A la recherche sans doute de la planète du Petit Prince. Sa décision de lancer sa propre chaine You Tube et de produire des Vlog l’avait remis dans l’hélicoptère de Sabine ce mois de septembre. Avec le chanteur Daniel Balavoine et tous les décrocheurs d’étoiles qui défient le vent.. Il voulait, avec sa GoPro, faire découvrir à son public des sites improbables et des situations inédites. Il avait les aptitudes pour capter et transmettre. Faire vibrer. Son regard empathique ma servit de refuge dans ma détresse le 31 octobre 2019 lorsque j’ai donné, pour la première fois à Tiferdout devant sa famille, mon témoignage de l’assassinat de Kamel Amzel le 02 novembre 1982. Il était venu filmer un direct sur Facebook pour RadioM. Il aurait pu tout aussi bien débuter sa chaine You Tube ce soir là, de brumes et de larmes.

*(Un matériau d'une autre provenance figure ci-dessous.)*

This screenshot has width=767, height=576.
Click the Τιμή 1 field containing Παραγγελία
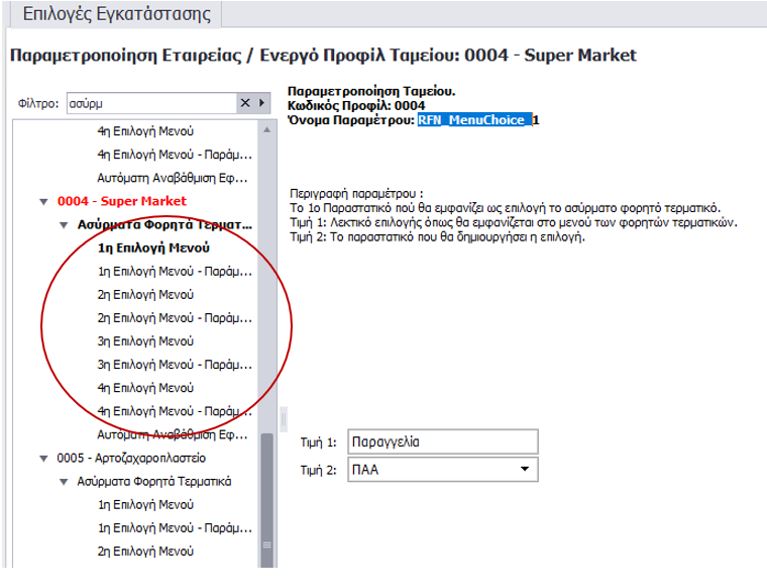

Un moment fusionnel qui fait de Hamza Chellouche , un être à qui l’on concède forcément une part de soi. Dans une connivence de têtes brulées. Au retour à Alger, à presque minuit, l’hélicoptère, pas le même, celui de la police, tournait encore au dessus du centre ville. Prologue d’un grandiose vendredi premier novembre du Hirak populaire, le lendemain.
« Un temps pour mourir »
Je suis sous assis à l’ombre sous un arbre du cimetière de Ben Omar et j’attends Hamza. Je ne veux pas croiser beaucoup de monde. Je raconte le même récit depuis la veille et mon regard s’embrume trop vite. Je n’accepte pas la fin de l’histoire. Avec Réda, le réalisateur en chef à Radio M qui avait tant de mal à dompter l’effervescence de Hamza à l’antenne, nous avons tenté de comprendre.

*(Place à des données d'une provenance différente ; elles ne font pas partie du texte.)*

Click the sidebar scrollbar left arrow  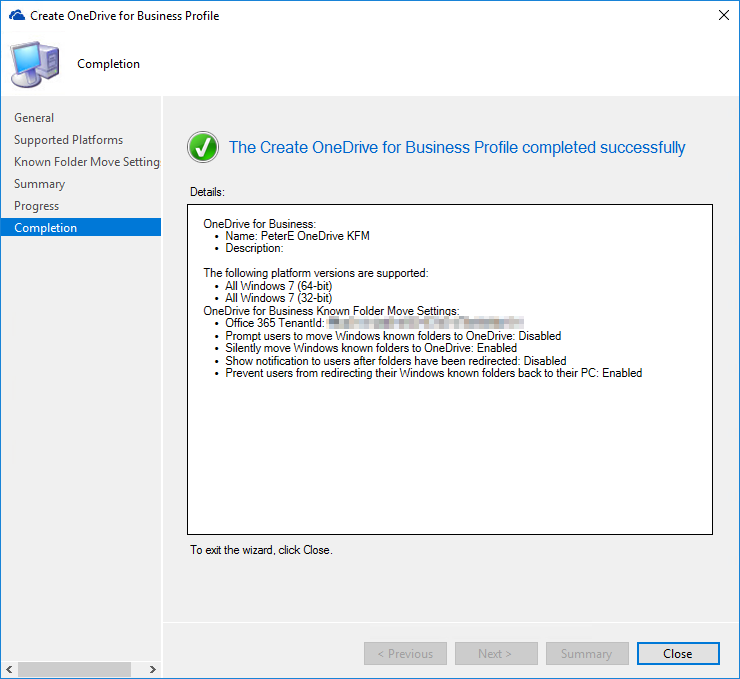pyautogui.click(x=8, y=669)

Sur le rocher bleu jeudi, une implacable vérité, quatre heures après le drame. Il ne fallait pas partir dans l’eau sans un autre nageur à proximité. Hamza connaissait le spot. Il était même entré dans la grotte en apnée. Un jour de mer très calme. C’est à dire dans une autre mer. Mais là, il avait renoncé à son tournage. Impossible. Il restait donc la baignade. Une récréation. Caméra GoPro sur la tête ? Cela peut changer la donne de vouloir filmer sans masque et tuba. L’Apnée en surface amène le désordre respiratoire. Et le retour sur le rocher est barré par le reflux de la houle. Hamza avait conscience du risque. Il avait parlé de « time to dive », un temps pour plonger dans sa story sur Instagram. Il était tout lui même à cet instant. Léger par dessus les contingences du risque. Fragile par l’évocation d’une issue quelque part dans un coin de son cœur.
Je cherche toujours l’explication de ce qui s’est passé. Anis Hamza Chellouche ne peut pas couler à pic dans le gouffre de ses rêves. Je n’aime pas cette fin. Je veux la changer. Je regarde le cortège descendre vers la partie boisée du cimetière. Ils sont par centaines à le suivre. En silence. Mon jeune ami va vraiment partir. Je cherche du regard Ghiles, et la réminiscence de la Rechta à Londres, la première rencontre. Je tombe sur les trois enfants faufilés parmi les adultes. Ils sont venus seuls à pied de Hai Badr pour lui dire adieu. Ils aiment tant Hamza. A ce moment, je sais que je l’aimerai toujours.